- _TEXT SECTION_
>> start

We cannot twist these words into an election on the part of
Congress under its navigation power to take such water rights
without compensation. In the language of Mr. Justice
Holmes, writing for the Court in International Paper Co. v.
United States, 282 U.S. 399, 407, Congress "proceeded on the
footing of a full recognition of [riparians'] rights and of the
Government's duty to pay for the taking that [it] purported
to accomplish." We conclude that, whether required to do so
or not, Congress elected to recognize any State-created rights
and to take them under its power of eminent domain (United
States v. Gerlach Live Stock Co., 339 U.S. 725, 739 (1950)).

>> end

- _SUPPLIED DATA_

>> start

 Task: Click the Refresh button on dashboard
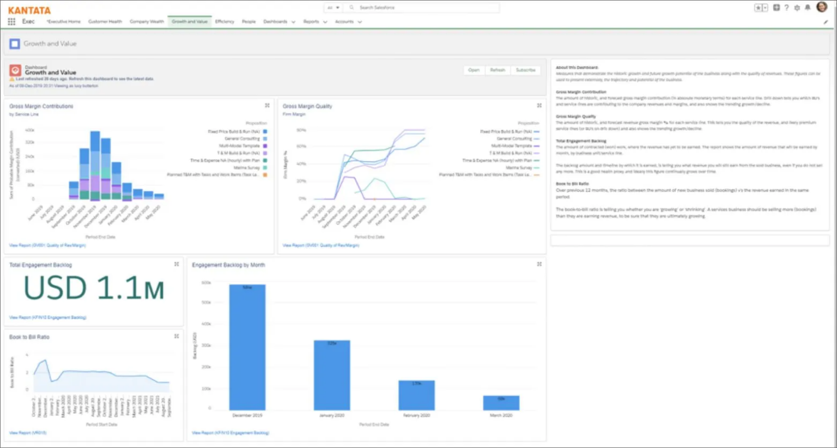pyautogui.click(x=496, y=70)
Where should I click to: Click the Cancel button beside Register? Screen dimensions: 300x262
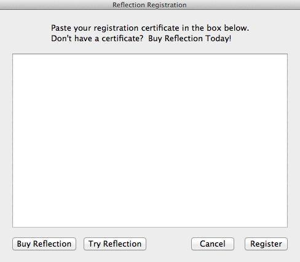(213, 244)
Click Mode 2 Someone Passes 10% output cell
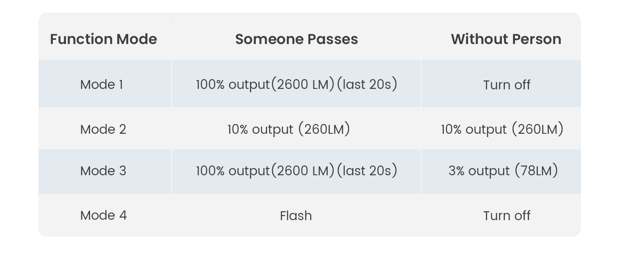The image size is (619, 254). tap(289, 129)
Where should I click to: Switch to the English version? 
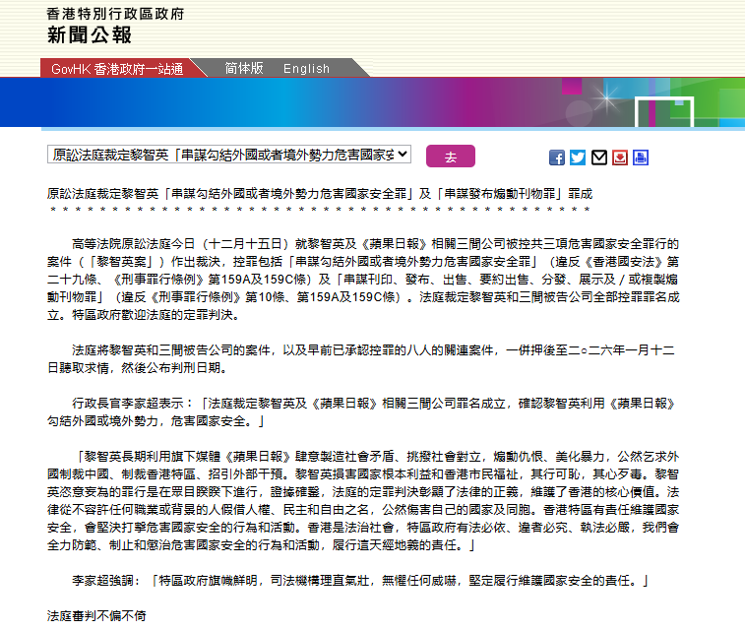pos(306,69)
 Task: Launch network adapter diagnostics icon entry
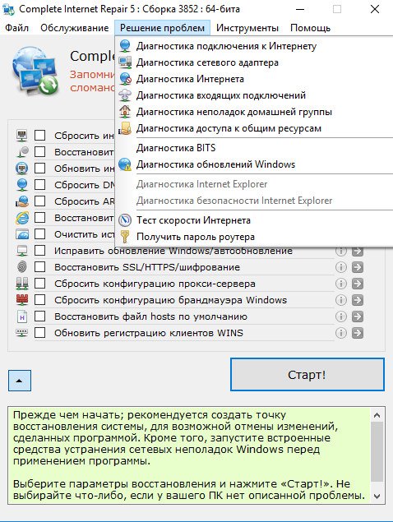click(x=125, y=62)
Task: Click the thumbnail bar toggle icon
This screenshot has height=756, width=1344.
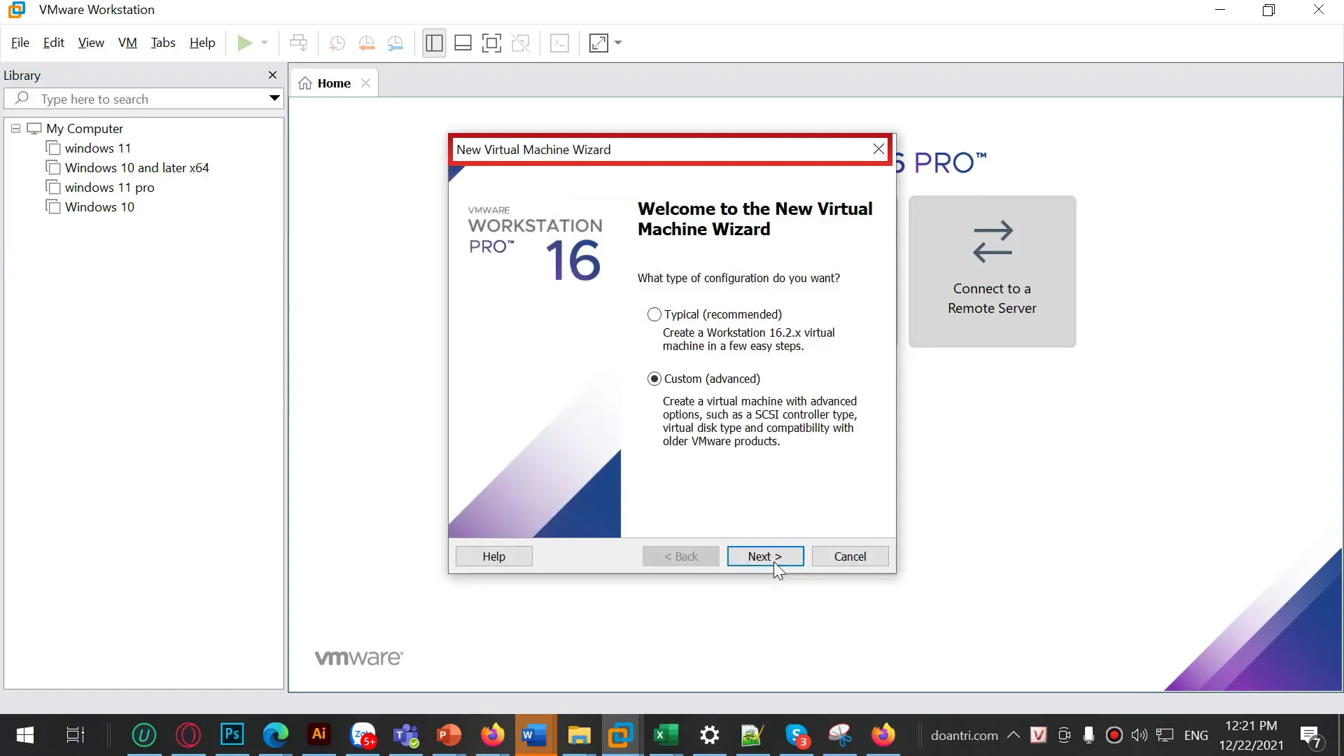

>> end

- _WHAT YOU WILL DO_
1: Answer these questions about the eminent domain excerpt, one line each:
(a) Who wrote for the Court in International Paper Co. v. United States?
(b) Under what power did Congress elect to take State-created rights?
(c) In what year was United States v. Gerlach Live Stock Co. decided?
2: Find every line in the entries that contains the word "should", matching case exactly, and copy each of those lines.
The legal excerpt and the entries come from unrelated sources.

- _OUTPUTS IN ORDER_
1:
(a) Mr. Justice Holmes
(b) Its power of eminent domain
(c) 1950

2:
Where should I click to: Click the Cancel button beside Register? Screen dimensions: 300x262
Where should I click to: Switch to the English version? 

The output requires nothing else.